What can be done to prevent high blood pressure in pregnancy?

  1. Have a conversation with your doctor or midwife about preeclampsia: every woman should discuss preeclampsia and high blood pressure during pregnancy with their provider. And based on your unique health situation, there might be specific recommendations that they will have for you to reduce your risk.
  2. Know the signs and symptoms of preeclampsia and discuss them with your doctor or midwife so that you know when to call. These can include issues such as severe headache, changes in your vision, pain in your upper abdomen, swelling, and elevated blood pressure. You can review additional information on the signs and symptoms of preeclampsia here: ACOG's Preeclampsia and Pregnancy Infographic.4
  3. Prevention is key! Some women will be told to take a baby aspirin daily depending on their individual risk in pregnancy. And there is some evidence that exercise can reduce the risk of preeclampsia.4 To reduce your risk, it appears that exercising at least three times per week for at least 25 minutes is needed. Always check with your doctor or midwife before implementing a new exercise regimen in pregnancy.

Why Mirvie is developing a test to predict preeclampsia

The mission for Mirvie is personal, with one of its founders having had a premature baby delivered due to preeclampsia. Mirvie wants to take the guesswork out of preeclampsia prevention. While thinking about risk factors for preeclampsia provides some information at the population level, we want to provide each pregnant person with their unique individual risk.

We know that if we can better predict preeclampsia and other complications for the individual, we can help to give moms, doctors and midwives the tools they need to personalize their care and prevent preeclampsia from occurring. With more women than ever before experiencing high blood pressure in pregnancy, the need for accurate prediction is urgent. You can read about Mirvie’s groundbreaking technology to predict preeclampsia and other pregnancy complications here.

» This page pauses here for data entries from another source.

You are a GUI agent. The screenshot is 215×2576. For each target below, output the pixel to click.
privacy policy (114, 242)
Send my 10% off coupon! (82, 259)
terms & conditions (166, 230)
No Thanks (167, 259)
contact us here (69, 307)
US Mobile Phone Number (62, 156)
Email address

  1. Cameron NA, Everitt I, Seegmiller LE, Yee LM, Grobman WA, Khan SS. Trends in the Incidence of New-Onset Hypertensive Disorders of Pregnancy Among Rural and Urban Areas in the United States, 2007 to 2019. J Am Heart Assoc. 2022 Jan 18;11(2):e023791. doi: 10.1161/JAHA.121.023791. Epub 2022 Jan 11. PMID: 35014858; PMCID: PMC9238536.
  2. Cameron NA, Petito LC, Shah NS, Perak AM, Catov JM, Bello NA, Capewell S, O'Flaherty M, Lloyd-Jones DM, Greenland P, Grobman WA, Khan SS. Association of Birth Year of Pregnant Individuals With Trends in Hypertensive Disorders of Pregnancy in the United States, 1995-2019. JAMA Netw Open. 2022 Aug 1;5(8):e2228093. doi: 10.1001/jamanetworkopen.2022.28093. PMID: 36001318.
  3. Wallis AB, Saftlas AF, Hsia J, Atrash HK. Secular trends in the rates of preeclampsia, eclampsia, and gestational hypertension, United States, 1987-2004. Am J Hypertens. 2008 May;21(5):521-6. doi: 10.1038/ajh.2008.20. Epub 2008 Mar 13. PMID: 18437143.